――地方は自分が孤独なことが感じやすいと。
神野 そうです。それと自分の経歴が万が一バレてしまった時に終わるなと思って。誰か一人が知って、それが集落中に回って、噂されて、村八分のようなことになったらどうしようとか考えて。その恐怖を感じながら住み続けるのは精神的にあまりよくないなって。
5日目の朝に彼との関係も終わらせて
――住んでみて初めてわかったと。
神野 そうですね。正直、覚悟が足りてなかったと思います。

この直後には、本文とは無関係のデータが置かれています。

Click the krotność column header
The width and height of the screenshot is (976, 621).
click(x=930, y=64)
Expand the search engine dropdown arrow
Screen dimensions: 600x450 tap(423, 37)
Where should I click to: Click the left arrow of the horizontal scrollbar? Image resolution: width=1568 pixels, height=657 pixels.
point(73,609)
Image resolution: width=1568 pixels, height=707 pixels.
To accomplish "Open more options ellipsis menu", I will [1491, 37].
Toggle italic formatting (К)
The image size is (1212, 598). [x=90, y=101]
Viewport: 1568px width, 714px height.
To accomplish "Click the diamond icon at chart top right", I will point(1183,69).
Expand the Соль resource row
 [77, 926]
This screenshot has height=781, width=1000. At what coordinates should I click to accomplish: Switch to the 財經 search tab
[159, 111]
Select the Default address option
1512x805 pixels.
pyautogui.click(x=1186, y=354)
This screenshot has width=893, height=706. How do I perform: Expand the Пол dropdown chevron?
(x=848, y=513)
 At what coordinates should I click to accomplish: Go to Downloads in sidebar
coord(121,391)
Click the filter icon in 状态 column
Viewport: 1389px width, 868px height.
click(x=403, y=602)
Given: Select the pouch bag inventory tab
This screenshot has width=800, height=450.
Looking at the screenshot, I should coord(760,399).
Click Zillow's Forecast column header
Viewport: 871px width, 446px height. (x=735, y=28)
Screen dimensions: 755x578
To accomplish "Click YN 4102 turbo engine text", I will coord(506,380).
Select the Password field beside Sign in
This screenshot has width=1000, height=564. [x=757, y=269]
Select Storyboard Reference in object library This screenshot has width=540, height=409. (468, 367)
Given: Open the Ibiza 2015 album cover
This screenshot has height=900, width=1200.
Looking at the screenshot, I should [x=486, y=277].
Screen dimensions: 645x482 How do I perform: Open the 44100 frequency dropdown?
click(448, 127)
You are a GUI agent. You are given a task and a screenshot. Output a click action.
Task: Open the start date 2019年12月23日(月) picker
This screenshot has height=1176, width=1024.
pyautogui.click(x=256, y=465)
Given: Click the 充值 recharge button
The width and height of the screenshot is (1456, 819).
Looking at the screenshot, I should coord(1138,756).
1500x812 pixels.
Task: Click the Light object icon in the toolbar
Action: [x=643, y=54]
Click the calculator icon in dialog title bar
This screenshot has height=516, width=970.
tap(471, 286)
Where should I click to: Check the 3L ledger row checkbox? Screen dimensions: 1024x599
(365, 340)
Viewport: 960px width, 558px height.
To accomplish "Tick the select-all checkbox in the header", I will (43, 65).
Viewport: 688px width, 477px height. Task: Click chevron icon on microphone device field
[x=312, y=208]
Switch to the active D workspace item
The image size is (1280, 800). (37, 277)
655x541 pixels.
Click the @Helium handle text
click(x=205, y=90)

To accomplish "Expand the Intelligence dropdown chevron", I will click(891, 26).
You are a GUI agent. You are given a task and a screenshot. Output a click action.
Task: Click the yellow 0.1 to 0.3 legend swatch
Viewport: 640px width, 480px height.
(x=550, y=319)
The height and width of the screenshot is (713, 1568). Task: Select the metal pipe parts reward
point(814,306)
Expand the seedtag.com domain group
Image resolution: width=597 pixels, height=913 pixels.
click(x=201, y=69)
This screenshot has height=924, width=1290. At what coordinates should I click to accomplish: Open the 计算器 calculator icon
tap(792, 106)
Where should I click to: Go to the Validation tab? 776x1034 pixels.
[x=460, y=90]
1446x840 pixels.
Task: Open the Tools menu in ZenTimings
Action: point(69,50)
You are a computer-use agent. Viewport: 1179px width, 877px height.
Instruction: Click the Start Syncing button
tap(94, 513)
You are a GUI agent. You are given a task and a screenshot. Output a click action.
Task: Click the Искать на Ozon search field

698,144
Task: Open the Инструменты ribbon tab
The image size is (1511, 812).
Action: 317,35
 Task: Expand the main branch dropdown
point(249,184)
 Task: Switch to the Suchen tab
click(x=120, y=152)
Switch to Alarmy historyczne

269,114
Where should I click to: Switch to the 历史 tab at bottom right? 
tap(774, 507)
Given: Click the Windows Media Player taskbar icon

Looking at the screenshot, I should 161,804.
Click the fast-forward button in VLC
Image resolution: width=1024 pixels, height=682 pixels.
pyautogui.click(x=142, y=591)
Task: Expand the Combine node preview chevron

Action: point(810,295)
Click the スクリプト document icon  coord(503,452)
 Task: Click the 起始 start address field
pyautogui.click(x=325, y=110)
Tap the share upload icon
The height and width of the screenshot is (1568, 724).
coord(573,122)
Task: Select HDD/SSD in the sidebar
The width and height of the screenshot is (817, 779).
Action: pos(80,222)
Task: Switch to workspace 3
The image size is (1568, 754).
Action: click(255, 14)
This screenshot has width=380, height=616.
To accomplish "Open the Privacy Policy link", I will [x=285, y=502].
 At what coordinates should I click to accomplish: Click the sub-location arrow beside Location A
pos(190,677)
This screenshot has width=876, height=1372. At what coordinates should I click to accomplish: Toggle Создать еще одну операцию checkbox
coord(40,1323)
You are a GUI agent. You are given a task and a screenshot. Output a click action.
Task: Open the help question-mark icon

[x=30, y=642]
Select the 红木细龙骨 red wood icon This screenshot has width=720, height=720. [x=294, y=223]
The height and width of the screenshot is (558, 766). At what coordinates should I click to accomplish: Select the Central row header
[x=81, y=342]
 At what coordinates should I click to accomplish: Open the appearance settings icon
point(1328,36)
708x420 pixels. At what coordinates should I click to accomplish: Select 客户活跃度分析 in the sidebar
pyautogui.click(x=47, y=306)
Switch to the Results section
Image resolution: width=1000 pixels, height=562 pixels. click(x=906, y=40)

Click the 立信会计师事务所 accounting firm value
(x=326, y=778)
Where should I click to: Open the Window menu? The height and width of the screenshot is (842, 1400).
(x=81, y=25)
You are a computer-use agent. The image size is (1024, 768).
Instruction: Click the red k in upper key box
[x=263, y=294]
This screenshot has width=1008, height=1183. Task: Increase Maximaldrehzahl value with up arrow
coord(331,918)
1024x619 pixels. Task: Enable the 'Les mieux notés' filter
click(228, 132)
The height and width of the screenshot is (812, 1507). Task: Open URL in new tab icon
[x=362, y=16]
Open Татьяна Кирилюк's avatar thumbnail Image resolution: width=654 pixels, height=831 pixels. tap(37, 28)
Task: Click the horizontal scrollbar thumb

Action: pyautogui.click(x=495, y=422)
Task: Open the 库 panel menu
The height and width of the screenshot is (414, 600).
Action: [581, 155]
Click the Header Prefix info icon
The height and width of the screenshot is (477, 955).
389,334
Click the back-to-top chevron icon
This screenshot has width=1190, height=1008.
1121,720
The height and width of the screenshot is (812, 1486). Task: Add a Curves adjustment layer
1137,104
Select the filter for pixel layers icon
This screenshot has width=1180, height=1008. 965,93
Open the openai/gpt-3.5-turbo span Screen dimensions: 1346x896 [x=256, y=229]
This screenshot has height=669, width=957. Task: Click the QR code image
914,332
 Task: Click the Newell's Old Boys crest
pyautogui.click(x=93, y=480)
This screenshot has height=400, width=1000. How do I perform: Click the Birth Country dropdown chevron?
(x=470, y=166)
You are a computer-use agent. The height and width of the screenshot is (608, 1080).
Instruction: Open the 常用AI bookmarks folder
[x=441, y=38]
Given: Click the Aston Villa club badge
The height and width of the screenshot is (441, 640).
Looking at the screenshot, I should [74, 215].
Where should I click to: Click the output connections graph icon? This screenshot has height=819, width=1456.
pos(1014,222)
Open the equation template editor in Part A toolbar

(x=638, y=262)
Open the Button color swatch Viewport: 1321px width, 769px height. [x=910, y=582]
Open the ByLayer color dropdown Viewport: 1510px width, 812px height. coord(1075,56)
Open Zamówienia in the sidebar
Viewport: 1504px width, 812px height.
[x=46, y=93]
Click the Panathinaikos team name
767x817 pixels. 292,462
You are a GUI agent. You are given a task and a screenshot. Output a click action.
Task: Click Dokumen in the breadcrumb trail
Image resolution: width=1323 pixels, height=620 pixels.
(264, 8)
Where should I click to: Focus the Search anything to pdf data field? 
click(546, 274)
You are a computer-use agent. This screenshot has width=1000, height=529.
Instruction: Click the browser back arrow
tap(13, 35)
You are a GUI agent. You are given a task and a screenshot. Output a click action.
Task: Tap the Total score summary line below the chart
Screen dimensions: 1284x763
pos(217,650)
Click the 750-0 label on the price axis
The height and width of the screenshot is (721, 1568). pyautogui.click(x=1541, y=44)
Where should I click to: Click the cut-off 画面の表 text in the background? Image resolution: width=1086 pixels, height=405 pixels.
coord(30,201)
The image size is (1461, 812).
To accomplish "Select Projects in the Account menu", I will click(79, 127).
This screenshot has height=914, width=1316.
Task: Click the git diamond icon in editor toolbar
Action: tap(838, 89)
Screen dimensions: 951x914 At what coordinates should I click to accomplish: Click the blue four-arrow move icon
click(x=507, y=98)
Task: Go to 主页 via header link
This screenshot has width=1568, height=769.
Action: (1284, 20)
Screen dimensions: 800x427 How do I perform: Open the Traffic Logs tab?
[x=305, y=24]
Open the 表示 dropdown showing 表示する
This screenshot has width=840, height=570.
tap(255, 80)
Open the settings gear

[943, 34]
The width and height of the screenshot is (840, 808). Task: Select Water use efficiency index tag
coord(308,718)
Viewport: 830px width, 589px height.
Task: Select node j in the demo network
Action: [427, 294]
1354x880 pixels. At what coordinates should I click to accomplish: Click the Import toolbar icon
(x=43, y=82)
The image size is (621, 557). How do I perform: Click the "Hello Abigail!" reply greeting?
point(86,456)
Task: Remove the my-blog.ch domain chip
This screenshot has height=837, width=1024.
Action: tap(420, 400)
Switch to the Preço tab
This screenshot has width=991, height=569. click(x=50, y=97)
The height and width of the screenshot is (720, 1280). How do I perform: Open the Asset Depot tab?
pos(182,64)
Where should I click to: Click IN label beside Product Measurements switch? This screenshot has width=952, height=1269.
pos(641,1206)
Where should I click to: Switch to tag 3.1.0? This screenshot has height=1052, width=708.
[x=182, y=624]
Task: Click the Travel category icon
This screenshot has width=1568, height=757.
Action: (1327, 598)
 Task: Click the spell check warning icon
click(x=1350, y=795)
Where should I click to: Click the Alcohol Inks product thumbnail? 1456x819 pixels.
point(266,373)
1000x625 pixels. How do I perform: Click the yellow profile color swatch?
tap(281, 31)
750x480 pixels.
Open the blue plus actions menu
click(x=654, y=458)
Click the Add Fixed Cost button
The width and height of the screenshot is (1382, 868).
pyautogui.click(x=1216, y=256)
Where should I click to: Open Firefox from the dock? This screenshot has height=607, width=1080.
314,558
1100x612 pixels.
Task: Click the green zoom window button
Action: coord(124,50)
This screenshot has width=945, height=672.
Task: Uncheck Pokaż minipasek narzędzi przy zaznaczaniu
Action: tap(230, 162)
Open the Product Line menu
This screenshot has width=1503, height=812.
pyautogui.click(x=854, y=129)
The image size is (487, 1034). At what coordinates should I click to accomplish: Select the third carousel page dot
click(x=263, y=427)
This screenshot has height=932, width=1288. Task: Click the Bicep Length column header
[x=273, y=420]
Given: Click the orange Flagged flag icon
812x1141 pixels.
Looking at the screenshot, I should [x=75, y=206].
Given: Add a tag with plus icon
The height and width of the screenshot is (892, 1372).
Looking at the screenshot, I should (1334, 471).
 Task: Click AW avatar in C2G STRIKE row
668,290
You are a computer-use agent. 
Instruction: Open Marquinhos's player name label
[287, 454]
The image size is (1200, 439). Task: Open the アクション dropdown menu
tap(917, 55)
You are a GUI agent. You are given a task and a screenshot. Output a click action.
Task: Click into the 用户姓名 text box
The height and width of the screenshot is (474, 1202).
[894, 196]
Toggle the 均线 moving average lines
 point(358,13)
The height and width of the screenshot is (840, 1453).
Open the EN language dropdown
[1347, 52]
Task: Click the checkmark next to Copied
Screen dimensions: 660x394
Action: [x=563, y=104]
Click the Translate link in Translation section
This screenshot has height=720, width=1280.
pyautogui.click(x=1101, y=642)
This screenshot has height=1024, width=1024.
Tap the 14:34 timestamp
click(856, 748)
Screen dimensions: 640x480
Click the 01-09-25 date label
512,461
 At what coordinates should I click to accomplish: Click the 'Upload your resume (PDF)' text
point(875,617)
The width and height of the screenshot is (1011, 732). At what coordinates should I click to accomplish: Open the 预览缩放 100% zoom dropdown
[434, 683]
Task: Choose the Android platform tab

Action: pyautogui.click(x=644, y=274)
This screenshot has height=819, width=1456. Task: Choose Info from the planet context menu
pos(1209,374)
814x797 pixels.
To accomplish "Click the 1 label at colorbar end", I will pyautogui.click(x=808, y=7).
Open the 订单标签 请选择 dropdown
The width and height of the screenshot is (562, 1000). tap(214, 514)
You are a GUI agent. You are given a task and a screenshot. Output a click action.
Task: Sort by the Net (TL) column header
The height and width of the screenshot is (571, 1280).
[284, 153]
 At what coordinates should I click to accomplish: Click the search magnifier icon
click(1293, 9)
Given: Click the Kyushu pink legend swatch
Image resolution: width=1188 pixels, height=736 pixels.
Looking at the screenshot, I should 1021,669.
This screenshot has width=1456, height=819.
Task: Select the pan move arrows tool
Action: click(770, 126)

場所が変われば新しい自分になれるって心の中で思っていたけど、新しい環境に行くということがそんなに簡単じゃなかったというか。
泊まるのと、住むのは全く違うんだということを改めて感じました。何度その土地に通っていても、やっぱりここにしか家がないという状態で移住するのは全然違う。
東京まで1時間半くらいで帰れる場所だったんですけど、東京がすごく遠く感じたんです。友達にも簡単に会えない、気楽に話せる人もいない。
――ちなみにパートナーとの関係は?
神野 私が移住3日目くらいにさすがにキツイなと感じて、色々話していくうちに彼との関係も悪くなってしまって。5日目の朝に関係を終わらせて、とりあえず数日分の着替えをキャリーケースに詰めて犬と家を飛び出しました。
家を出たのはいいけど、タクシーも走ってないんですよね。駅まで徒歩20分だったので、荷物と犬を背負って駅までひたすら歩いて……。